Interview mit Eric Kansa von Open Context
Er hat einen Doktortitel in Anthropologie von der Harvard University und seine Forschungsinteressen beschäftigen sich mit Forschungsdateninformatik, Forschungsdatenpolitik, Ethik und dem beruflichen Kontext der Digital Humanities.
Can you give us some numbers about Open Context? How many datasets have been published until to date and what disciplines are represented?
We have 115 public projects, and another 18 in preparation. Most are archaeological, but we do have one project published from public health research.
And where do your “clients” come from (i.e. mostly from the US, or more globally)?
Most data come from individual specialist researchers, some from excavation teams (with multiple specialists). The majority of data we publish relevant to North American archaeology comes from US state government agencies that manage cultural resources. Most of the people who have published with us are American, and a few are from the UK. There are currently 4 datasets in preparation from EU-based researchers.
Open Context has established a successful business model for publishing open data in Archaeology. What are the key “ingredients” in your “recipe”?

·····

WHAT IS NEEDED: Please pick up the interview with Eric Kansa after its final question and continue it.

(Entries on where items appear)
·····

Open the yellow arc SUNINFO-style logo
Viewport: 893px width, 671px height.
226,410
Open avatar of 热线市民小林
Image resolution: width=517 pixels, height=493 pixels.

·····

REPLY:
We’re constantly working to secure adequate funding. The current political context in the US makes this especially challenging, as some key government funding sources have been threatened with total elimination, and we expect health-care insurance costs to rise drastically. So our main approach is to try to develop multiple sources of revenue. We’re very grateful for continued support from grants, but recently we’ve earned a larger portion of our income from data publishing fees. We have also done consulting and contracting work to raise revenue. Sometimes this works well, as it gives us a chance to work with a wider professional network, but we try to limit consulting work because it can distract us from our primary mission of publishing open archaeological data. We also don’t try to do everything in house. We use data preservation and repository services provided by other organizations, that means we don’t have to try to finance a much larger and more complex organization, technology, and workflows. So, by staying small, relatively flexible, and by working with a larger network of libraries we can keep costs down.
Open Context’s 1-minute introductory video ends with the motto “Data is for discovery and inspiration”. What is your favorite example of unexpected use ever made by anyone of contents published by Open Context?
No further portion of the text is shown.